A Viale Mazzini nessuno però si aspettava le ampie critiche sui due programmi di Fabio Fazio (molto costosi) che avrebbero dovuto rafforzare la programmazione di Raiuno. Il trasloco da Raitre non è stato felice. Dopo tre puntate con ascolti in calo una nota del sindacato dei giornalisti Rai (Usigrai) mette in evidenza il clima che si respira. “Tre puntate sempre più giù, è scritto, è il risultato preoccupante della strampalata trasmissione di Fazio: perdere in questo modo la prima serata della domenica è pericoloso”.

Alcune delle cause sono attribuite al balletto dei vertici a partire dalla sostituzione del direttore generale Antonio Campo Dall’Orto. A stretto giro di tempo se ne sono andate due direttore (Daria Bignardi e Ilaria Dallatana), i direttori di Raiuno e Raidue si sono scambiati di posto con Angelo Teodoli che passa alla Rete ammiraglia e Adriano Fabiano scende alla seconda rete.
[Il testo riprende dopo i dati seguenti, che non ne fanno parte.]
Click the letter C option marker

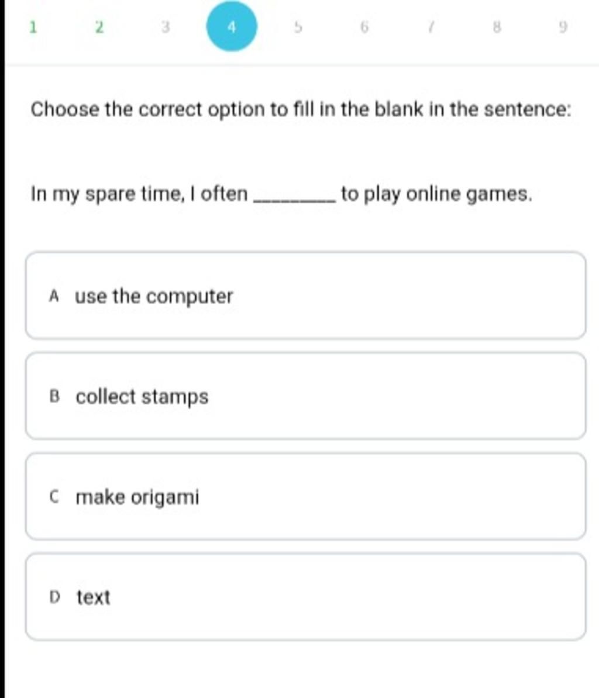(x=54, y=497)
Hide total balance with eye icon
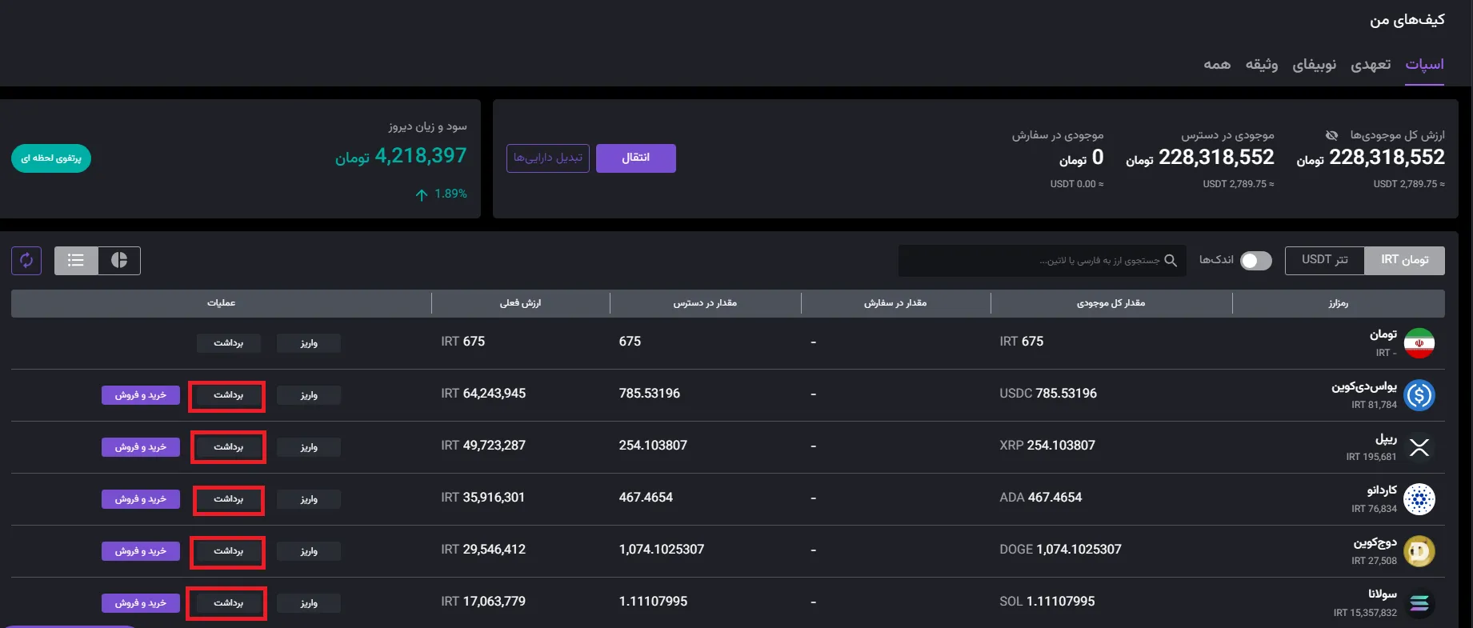The image size is (1473, 628). coord(1331,135)
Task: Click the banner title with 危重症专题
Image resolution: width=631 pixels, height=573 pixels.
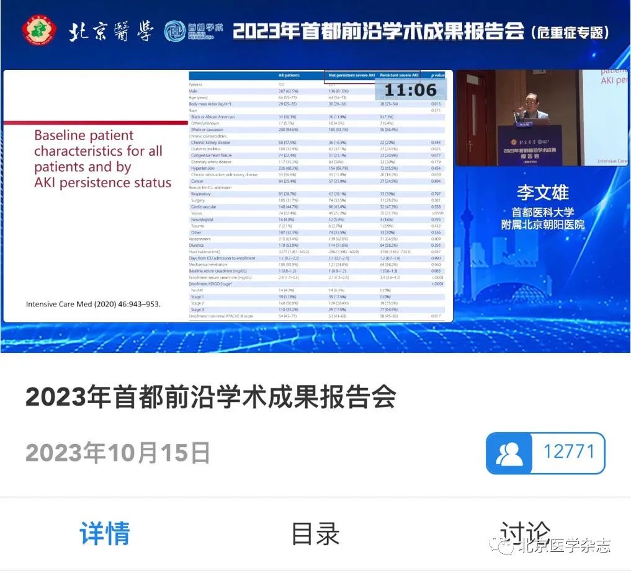Action: pos(421,31)
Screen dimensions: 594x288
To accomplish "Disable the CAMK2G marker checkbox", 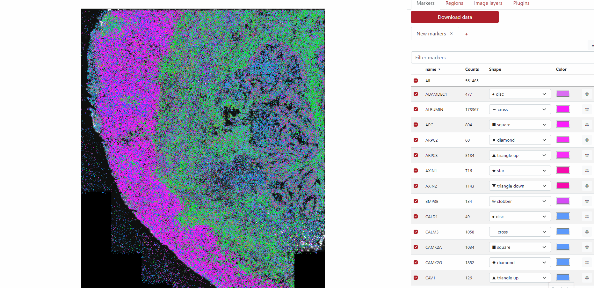I will pos(416,262).
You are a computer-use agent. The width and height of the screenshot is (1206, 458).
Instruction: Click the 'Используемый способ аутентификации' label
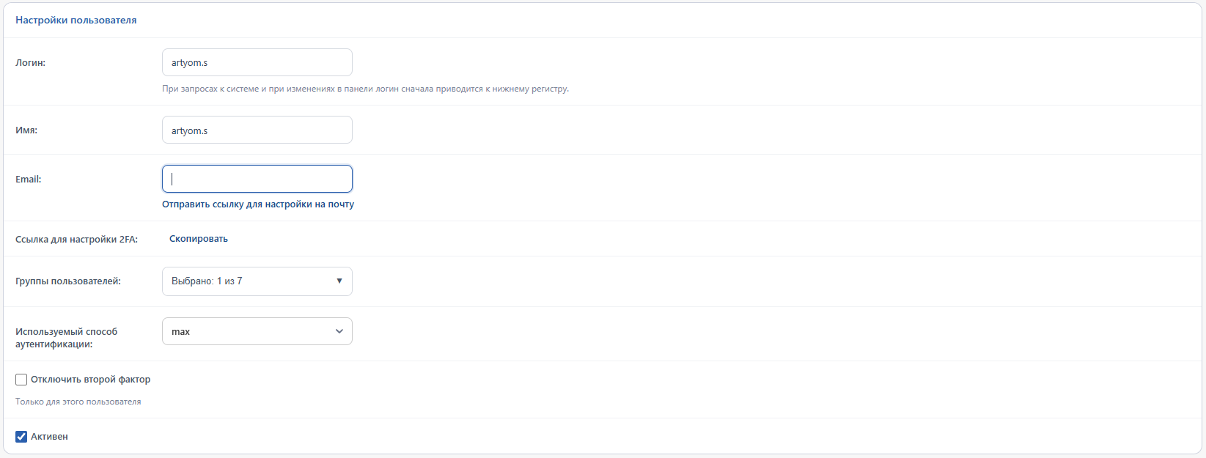[x=67, y=338]
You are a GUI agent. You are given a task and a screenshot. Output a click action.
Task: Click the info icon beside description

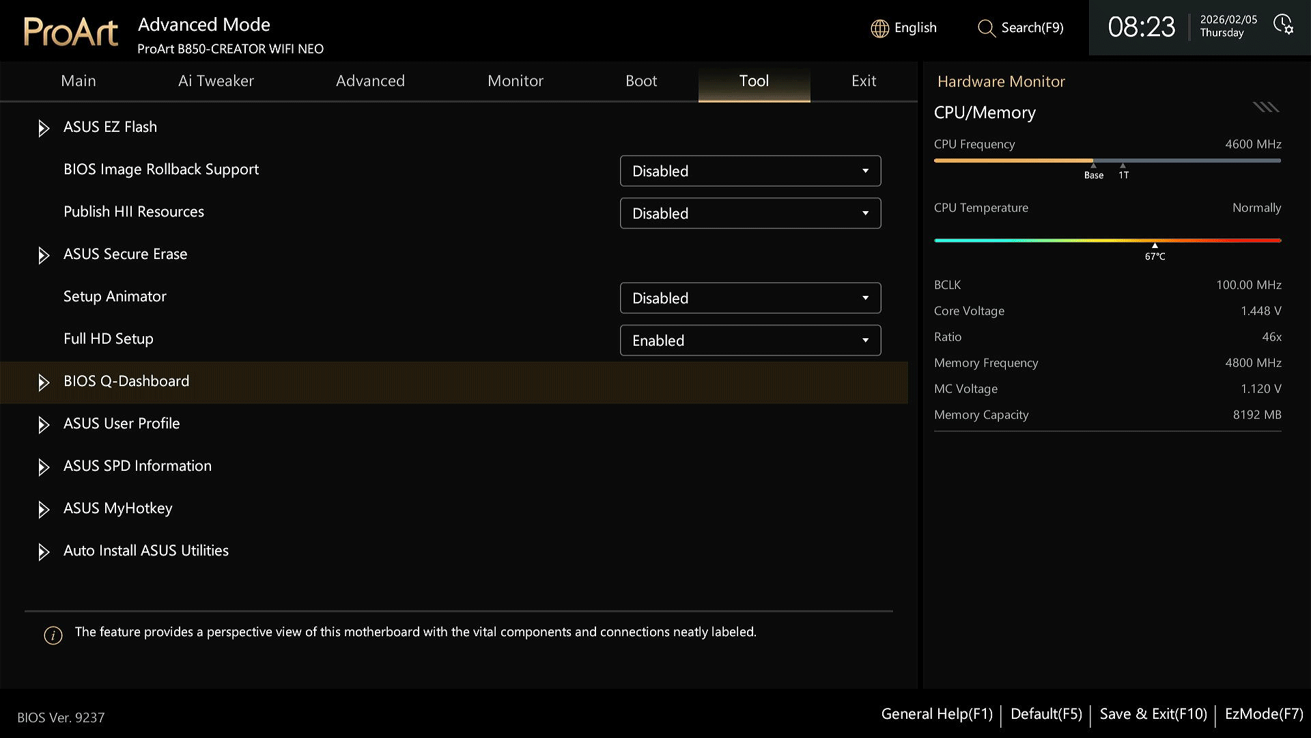point(53,636)
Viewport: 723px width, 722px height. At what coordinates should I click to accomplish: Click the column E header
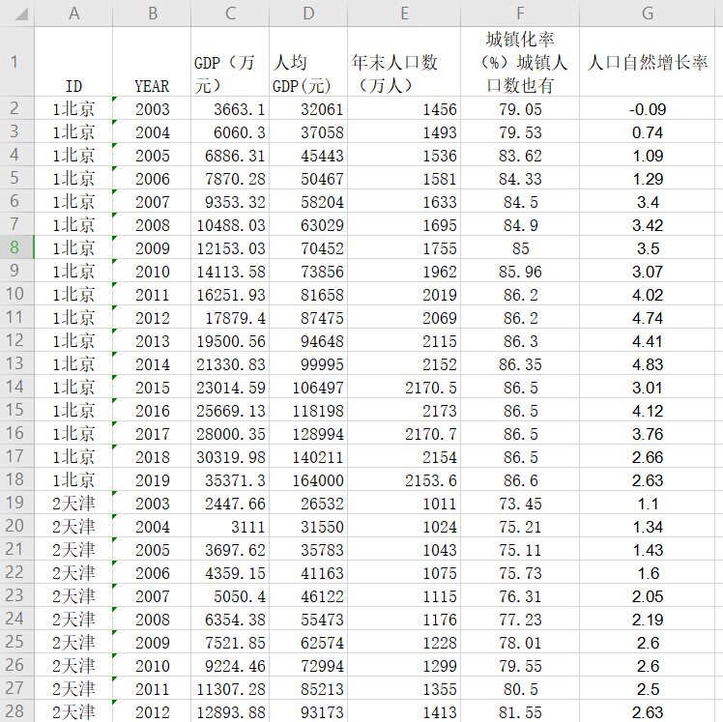point(404,13)
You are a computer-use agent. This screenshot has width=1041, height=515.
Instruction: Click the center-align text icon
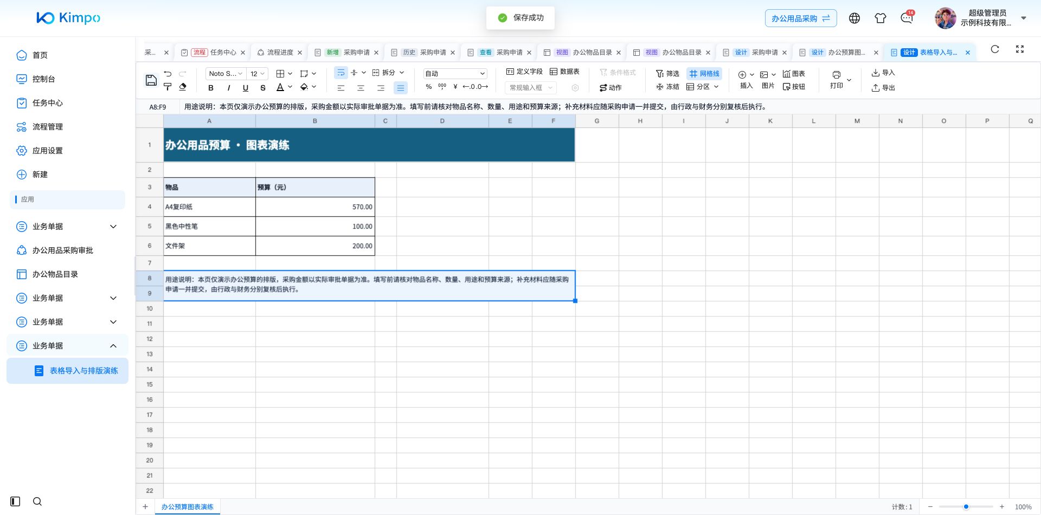click(361, 87)
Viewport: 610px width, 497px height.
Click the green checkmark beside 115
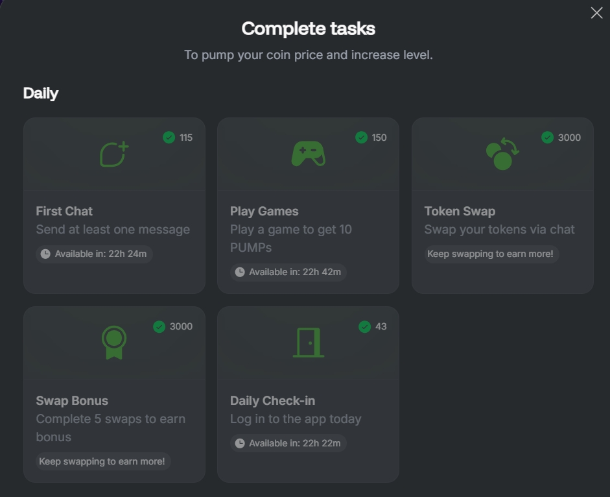click(169, 137)
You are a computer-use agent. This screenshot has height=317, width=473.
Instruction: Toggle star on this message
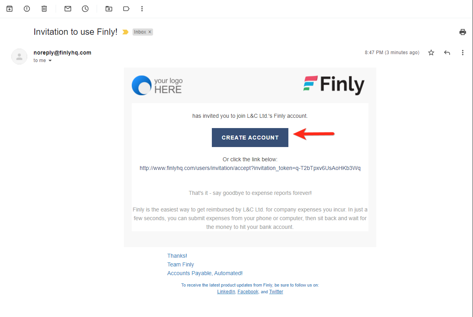[x=431, y=53]
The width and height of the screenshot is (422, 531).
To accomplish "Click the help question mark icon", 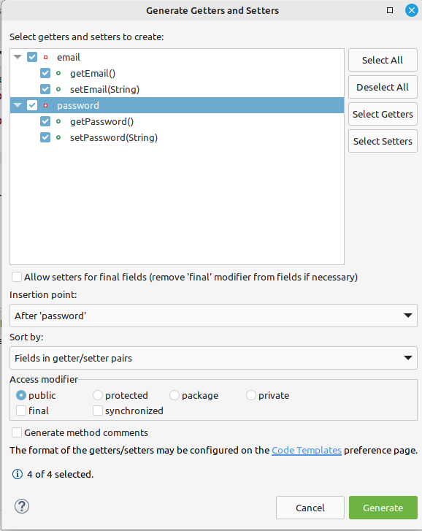I will [22, 506].
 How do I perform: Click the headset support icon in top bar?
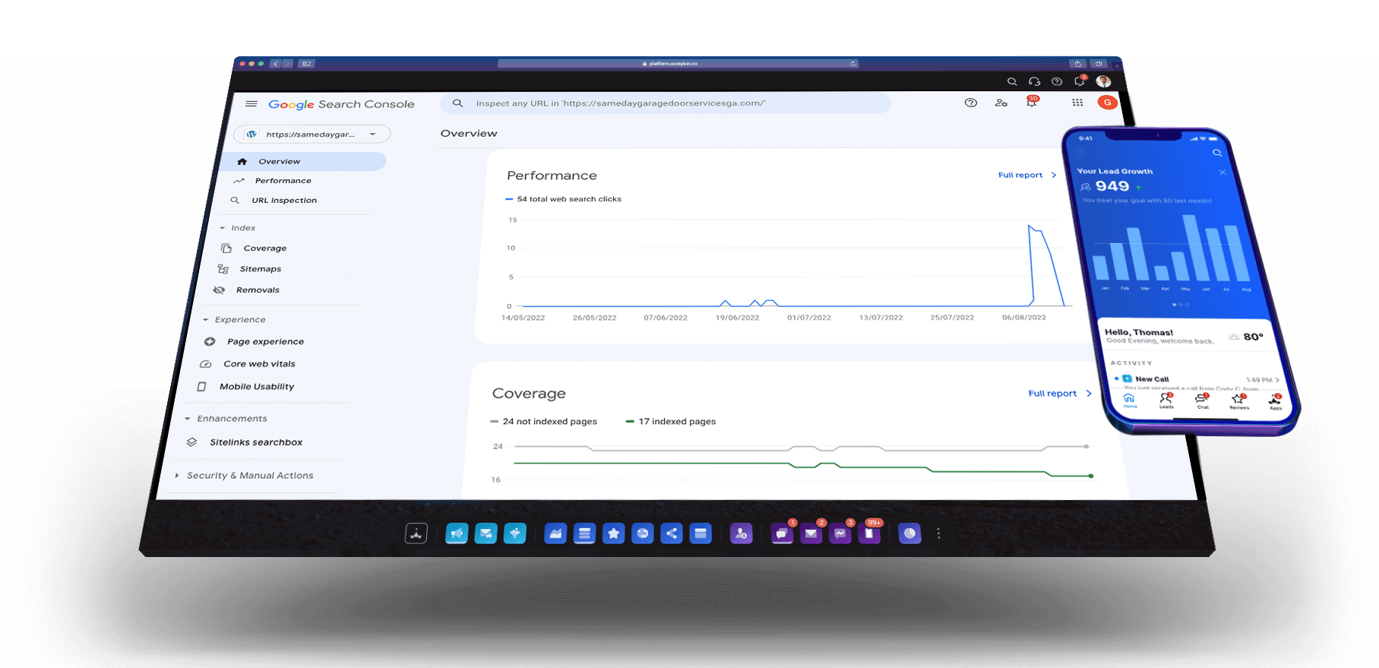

Sale Roberta Enni che è andata a gestire Rai Gold. Nessun incarico invece ancora per Milena Gabanelli dopo la decisione di mettersi in aspettativa senza stipendio.

È scoppiata anche la polemica su Bruno Vespa per il suo contratto da artista e non da giornalista. E sugli approfondimenti il consigliere Cda Arturo Diaconale chiede un maggior equilibrio e pluralismo. “Il dg, ha osservato, si è impegnato a realizzare su Rai 2 in prima serata un programma che bilanci la stra-presenza della cultura egemone politicamente corretta”.

A metà maggio aveva lasciato il Cda Paolo Messa con una lettera alla presidente Monica Maggioni. All’inizio dell’anno se n’era andato il giornalista Carlo Verdelli, ex Corriere della Sera, non riuscendo a portare avanti la riforma dell’informazione del servizio pubblico, il progetto di accorpamento dei telegiornali.

Lo scenario nel quale opera la televisione pubblica sta cambiando profondamente. Negli ultimi 3 anni la tivù ha perso circa un milione e mezzo di ascoltatori scendendo a poco più di 23 milioni. L’altro aspetto è il calo degli introiti pubblicitari. La tv generalista ha fatto finora la parte del leone, ora non è più così. La Rai è salvata dal Canone (ridotto a 90 euro l’anno dai 113,5 del 2015) pagato nella bolletta elettrica che ha quasi azzerato l’evasione. Un quadro complesso che fa discutere.